También en la zona alta

"Todos pensamos lo mismo, que aunque estos sitios no son buenos para nuestros hijos, es mejor que Rumanía. Allí hay días que puedes darles algo para comer, pero otros no hay nada", explica una madre soltera de cinco hijos que ocupa un banco en el distrito con más renta de la ciudad. "Claro que me enteré de lo de la familia de la plaza de Tetuan, vinieron de los servicios sociales a insistirnos que fuéramos cautelosos", añade. En una habitación guarda la chatarra y los electrodomésticos para revender. En otra está el butano para cocinar y calentar el agua. Y prohíbe, dice, expresamente a sus hijos de tocarlo.

Sus dos hijas menores van a una escuela privada, con uniforme. El hermano mayor ha desistido y se dedica a la chatarra. El menor, con 19, quiere retomar los estudios para hacer bachillerato. La tercera hija, de 18, dejó las clases cuando se casó. Ahora tiene una niña de 1 año. Lo explica la madre desde el portal de la antigua sede bancaria, temerosa de de al hablar con la prensa (no quiere fotografías) tenga problemas con los servicios sociales o los vecinos.

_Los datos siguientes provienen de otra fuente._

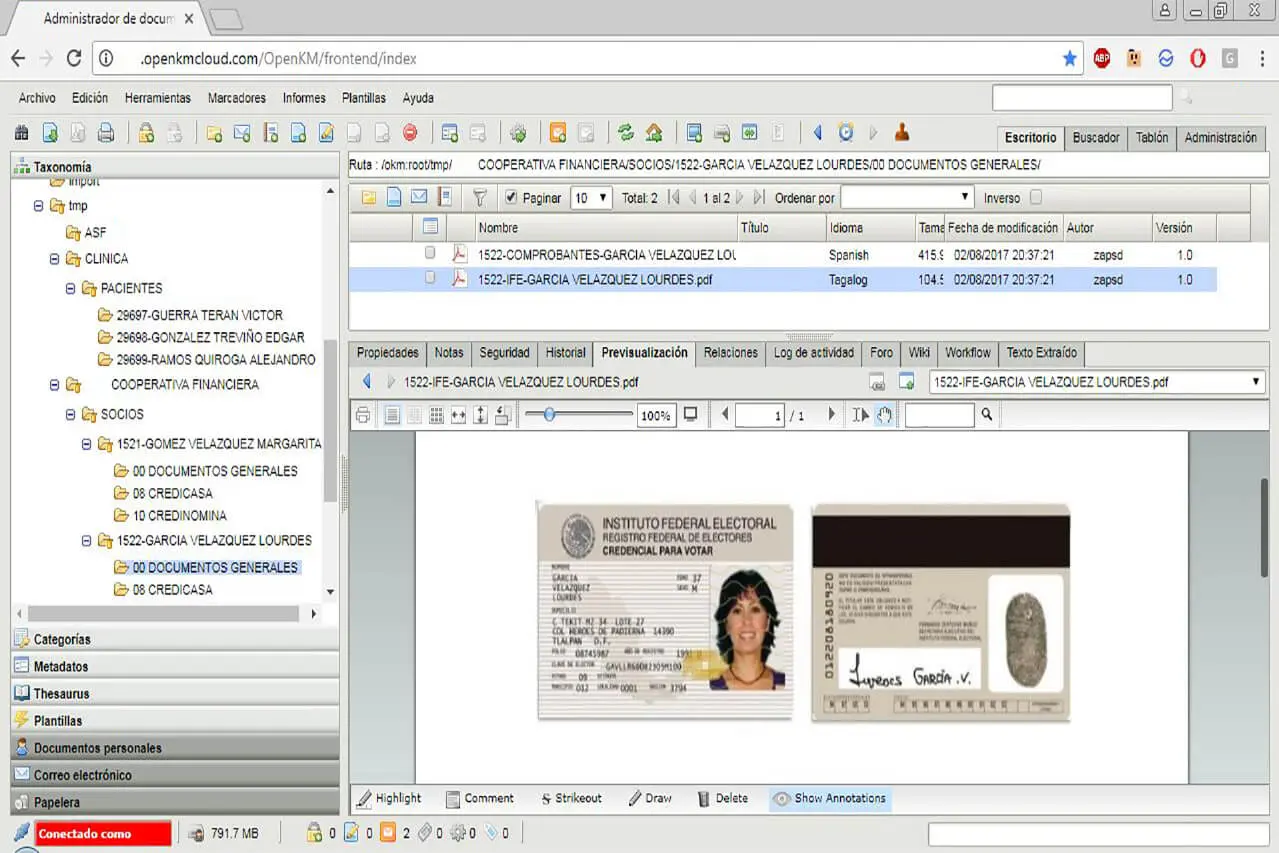The height and width of the screenshot is (853, 1279).
Task: Click the refresh icon in the main toolbar
Action: coord(628,131)
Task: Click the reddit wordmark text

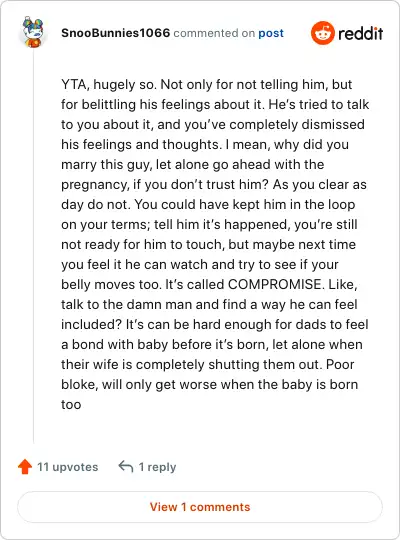Action: point(360,33)
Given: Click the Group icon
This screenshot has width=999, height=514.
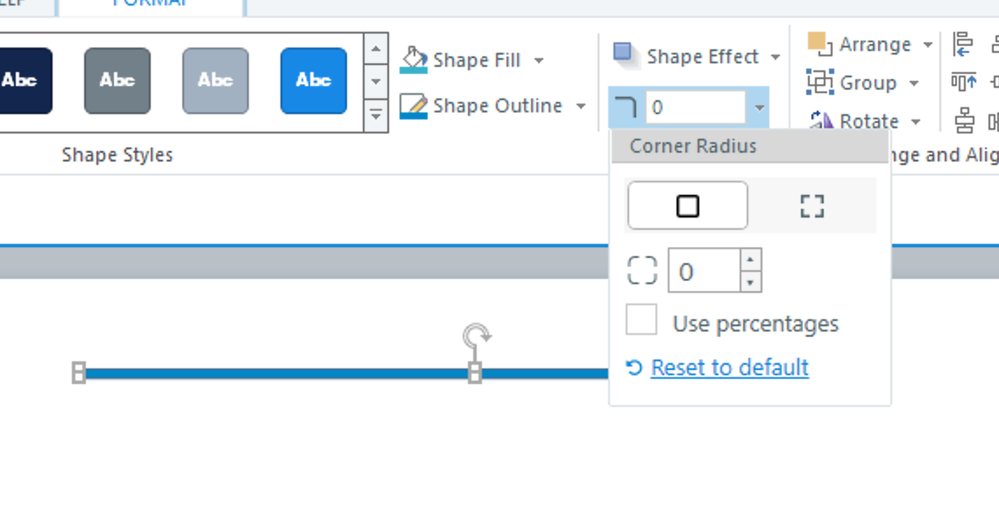Looking at the screenshot, I should pyautogui.click(x=819, y=82).
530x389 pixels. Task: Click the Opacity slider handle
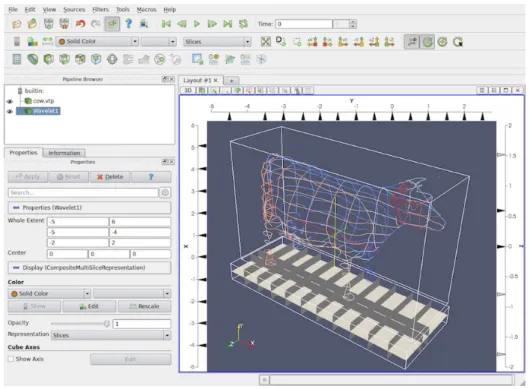(106, 324)
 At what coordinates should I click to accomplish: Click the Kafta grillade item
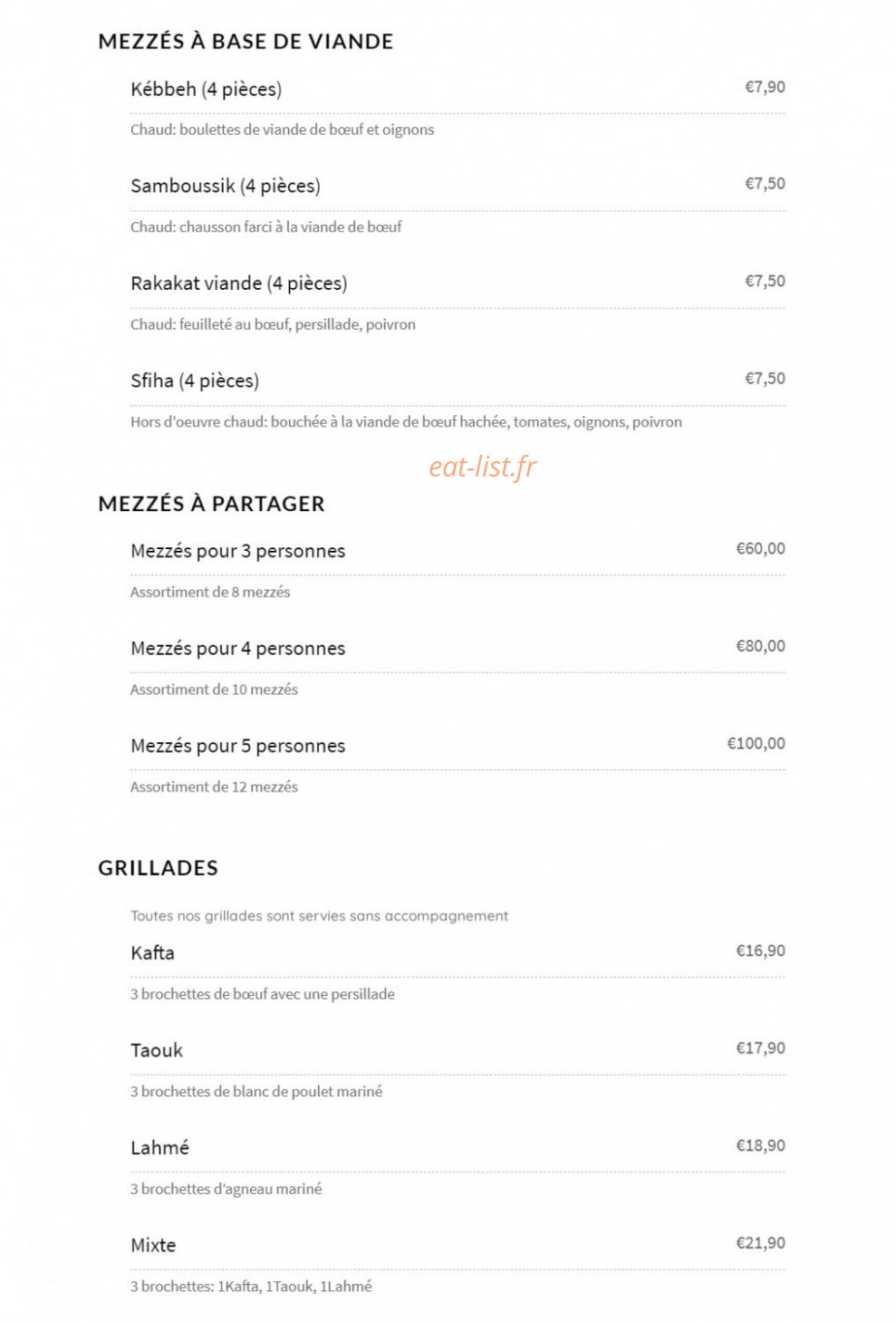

Hay familias que, tras pedir soluciones en el barrio, tienen que soportar insultos en el vecindario. "Yo quiero una vida mejor para ellos", insiste la madre. Hace apenas un mes que ha empezado un curso para aprender a leer y a escribir. Porque jamás fue a la escuela. Lo dice cabizbaja. Consciente de que su hija está repitiendo la misma rueda que ella sueña con romper.